### [DATA FOR THIS TASK]
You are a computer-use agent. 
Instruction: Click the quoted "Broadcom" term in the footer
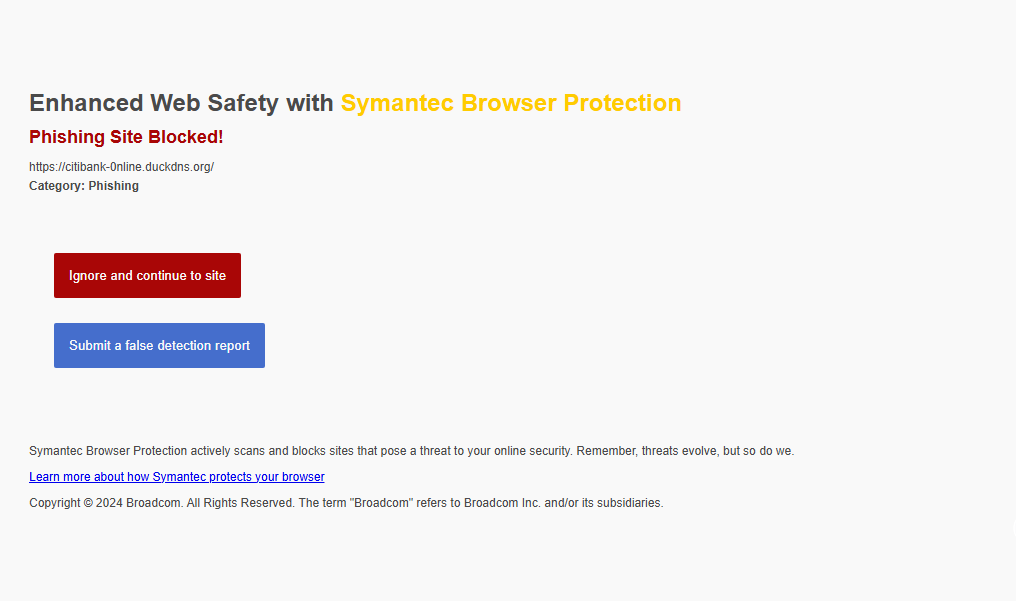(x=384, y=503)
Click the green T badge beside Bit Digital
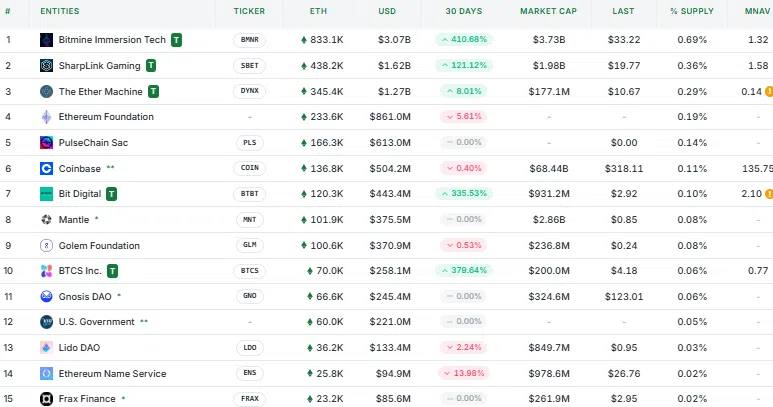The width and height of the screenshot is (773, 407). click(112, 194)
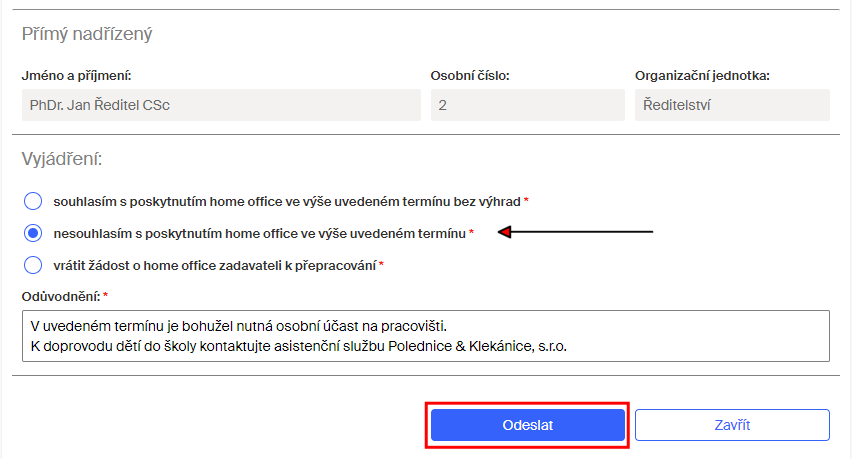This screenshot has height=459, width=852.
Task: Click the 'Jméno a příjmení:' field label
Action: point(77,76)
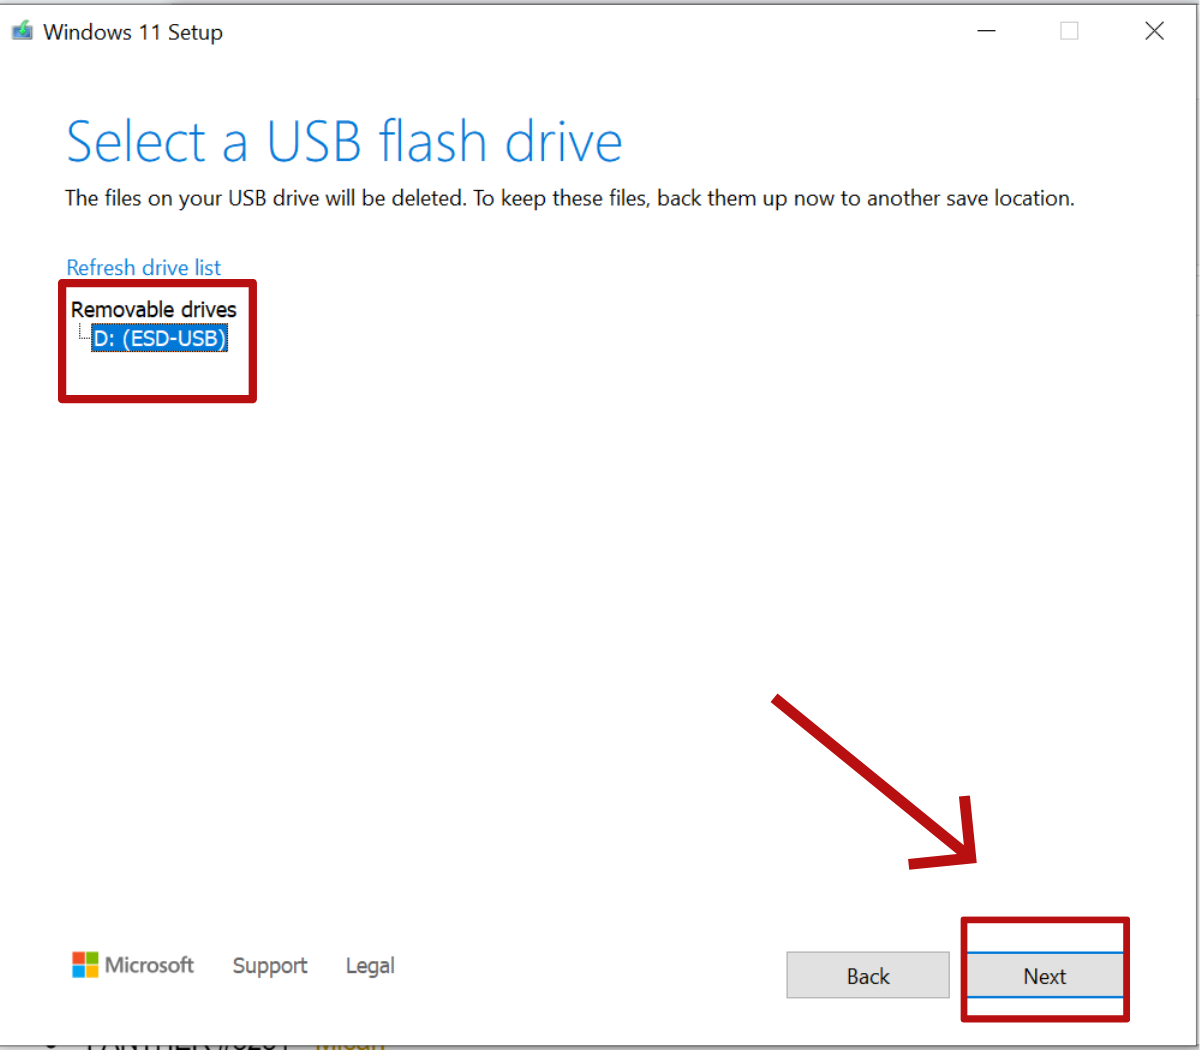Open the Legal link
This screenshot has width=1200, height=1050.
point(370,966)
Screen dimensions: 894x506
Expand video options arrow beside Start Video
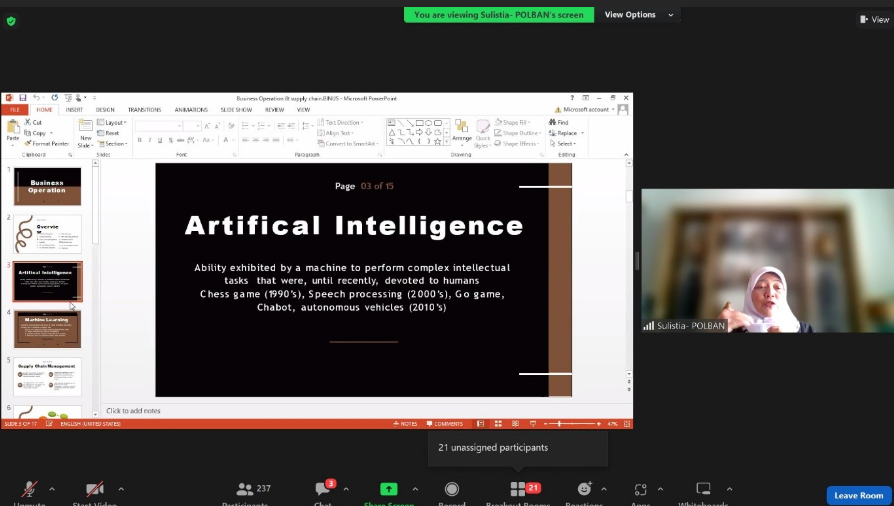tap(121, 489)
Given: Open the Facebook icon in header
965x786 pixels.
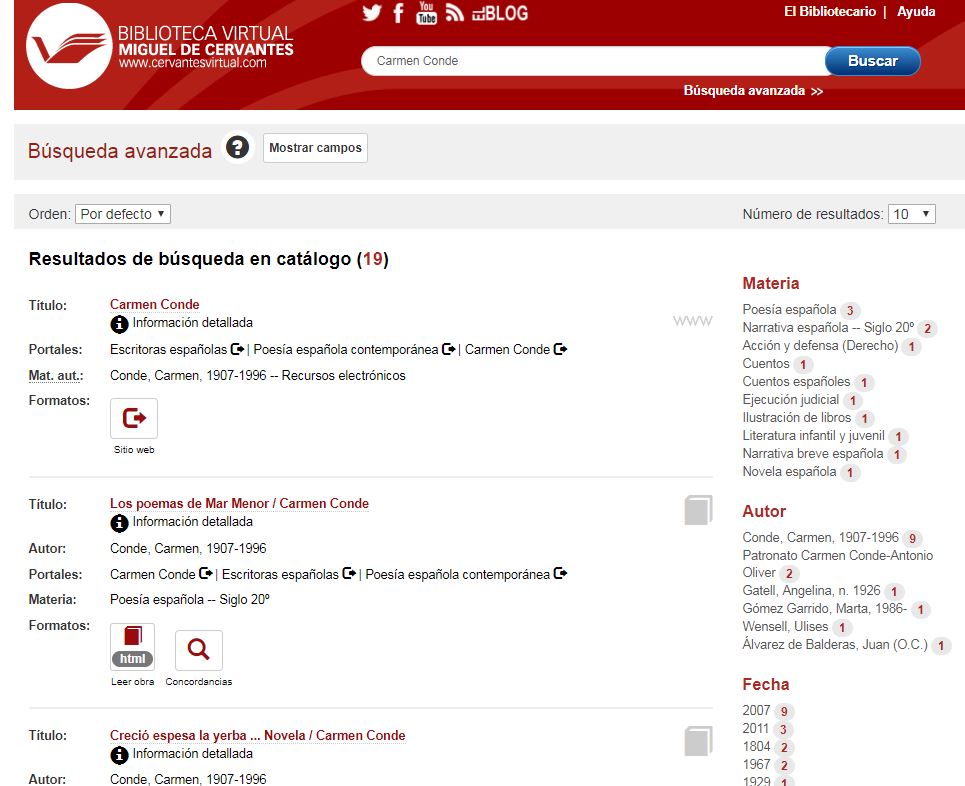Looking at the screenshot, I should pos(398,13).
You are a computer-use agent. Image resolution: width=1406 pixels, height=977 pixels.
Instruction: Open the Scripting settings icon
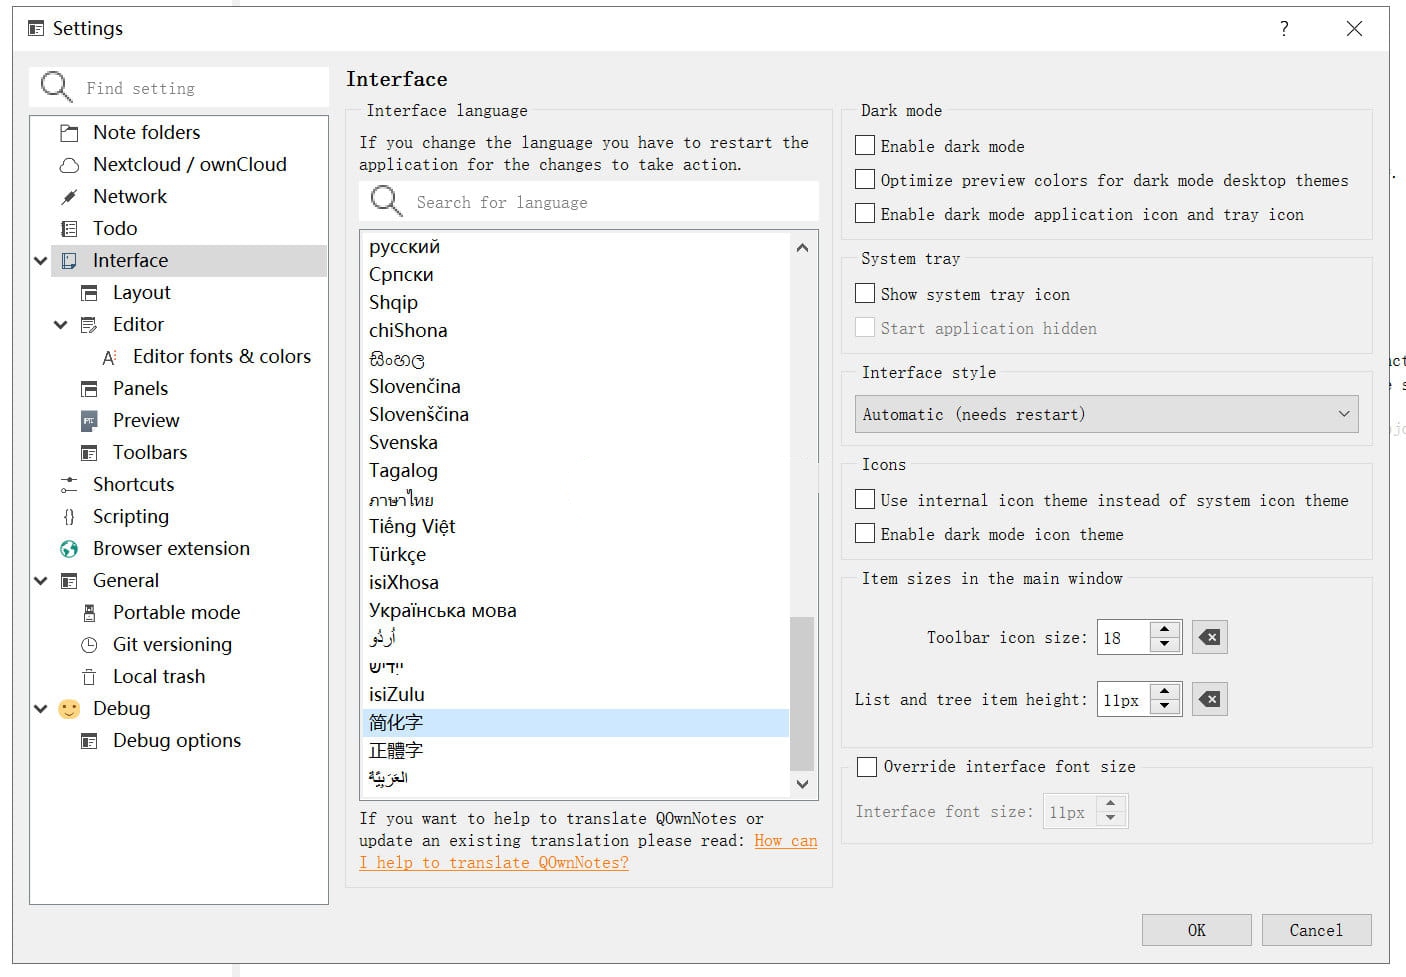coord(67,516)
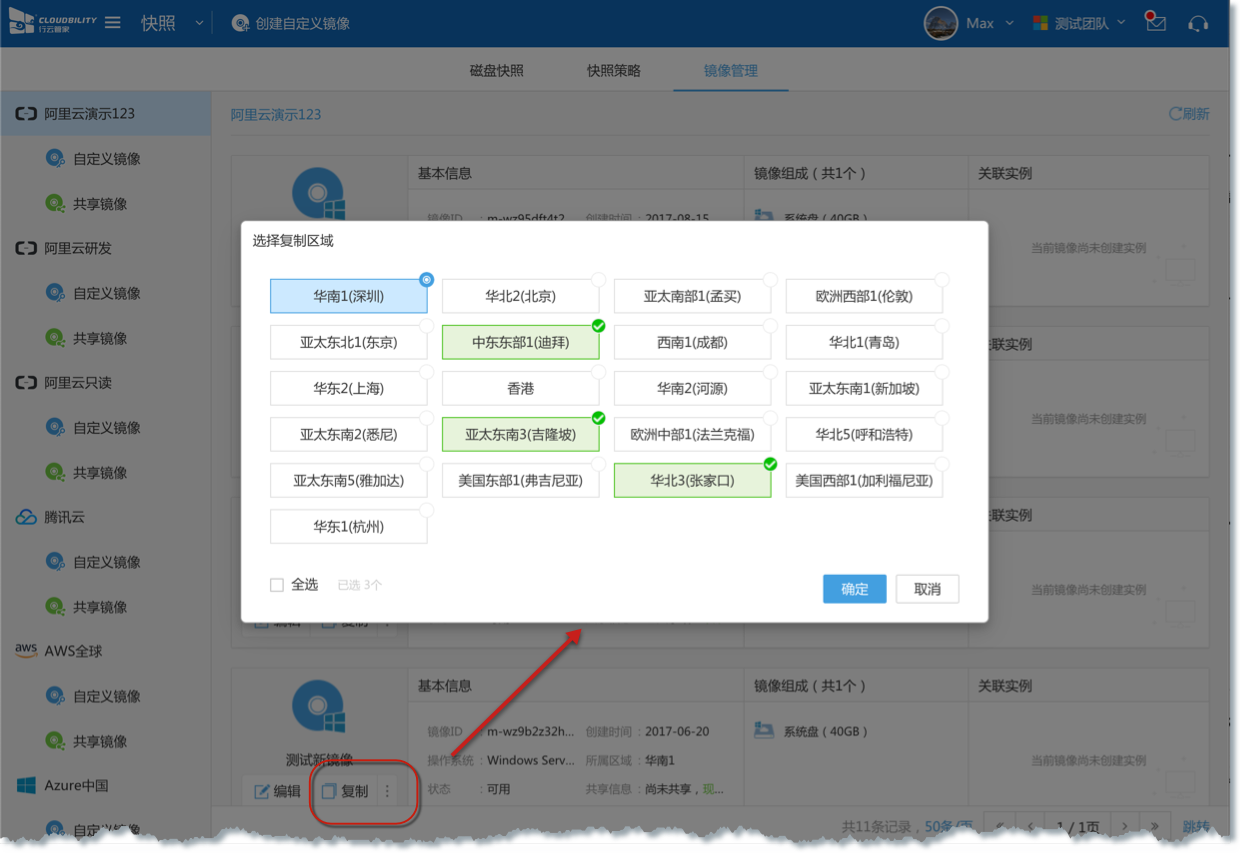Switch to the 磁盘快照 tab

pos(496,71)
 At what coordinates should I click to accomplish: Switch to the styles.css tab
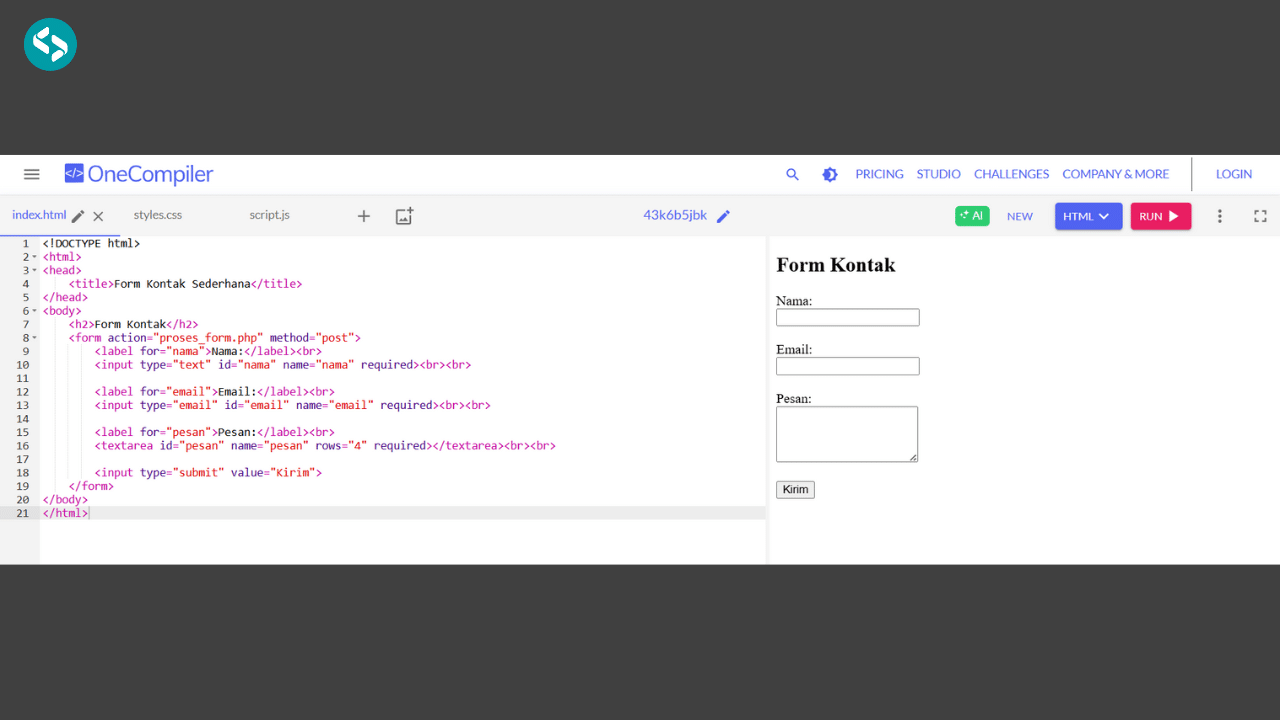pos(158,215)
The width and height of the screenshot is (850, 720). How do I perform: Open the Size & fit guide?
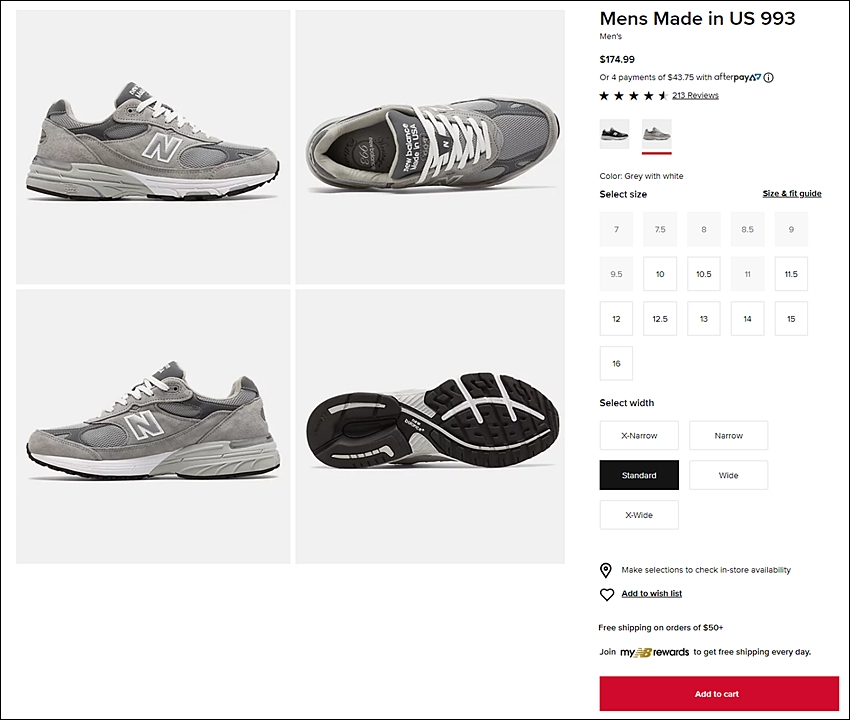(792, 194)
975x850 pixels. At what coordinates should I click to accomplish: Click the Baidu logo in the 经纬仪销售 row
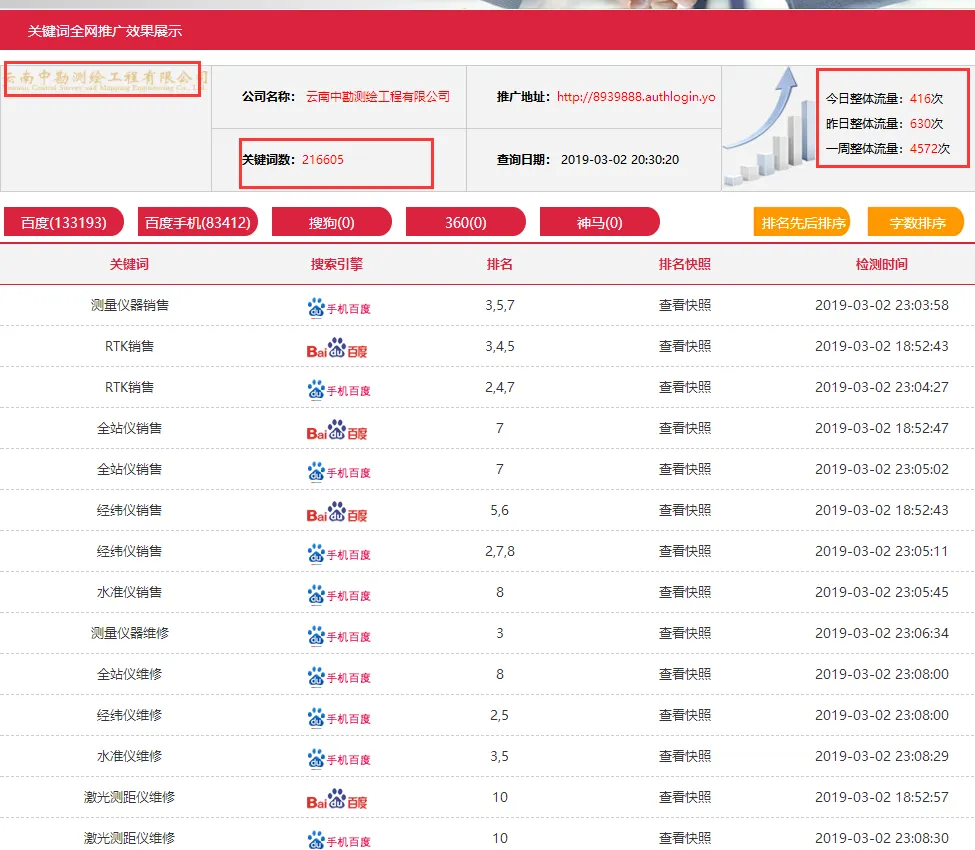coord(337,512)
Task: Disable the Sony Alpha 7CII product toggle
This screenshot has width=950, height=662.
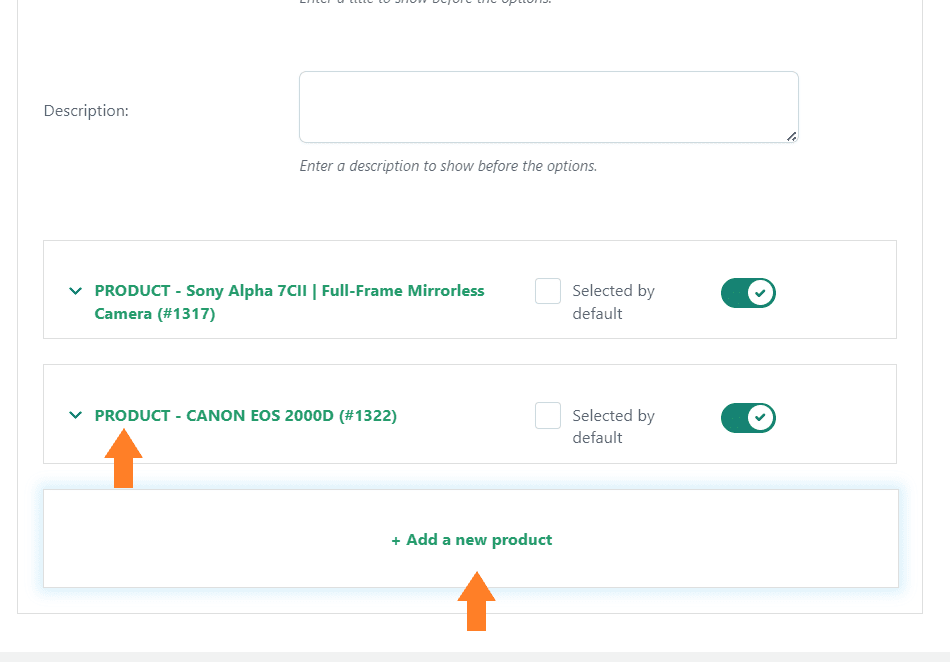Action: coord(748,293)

### [EXERCISE PROMPT]
Reproduce the data above in full, exactly as it is, with the pictures left out.

### [OUTPUT BELOW]
You are a computer-use agent. 
Instruction: Click the quoted "Broadcom" term in the footer
(x=384, y=503)
Click the green T badge beside Bit Digital
The width and height of the screenshot is (773, 407). click(112, 194)
This screenshot has height=459, width=852.
Task: Click the 'Jméno a příjmení:' field label
Action: point(77,76)
Open the Legal link
This screenshot has width=1200, height=1050.
point(370,966)
Screen dimensions: 894x506
Expand video options arrow beside Start Video
tap(121, 489)
Given: Open the Facebook icon in header
965x786 pixels.
Looking at the screenshot, I should pos(398,13).
You are a computer-use agent. Image resolution: width=1406 pixels, height=977 pixels.
Instruction: Open the Scripting settings icon
coord(67,516)
Switch to the 磁盘快照 tab

pos(496,71)
 At what coordinates should I click to accomplish: Switch to the styles.css tab
pos(158,215)
The width and height of the screenshot is (850, 720). How do I perform: Open the Size & fit guide?
(792, 194)
975x850 pixels. At what coordinates should I click to accomplish: Click the Baidu logo in the 经纬仪销售 row
coord(337,512)
Task: Disable the Sony Alpha 7CII product toggle
This screenshot has width=950, height=662.
Action: coord(748,293)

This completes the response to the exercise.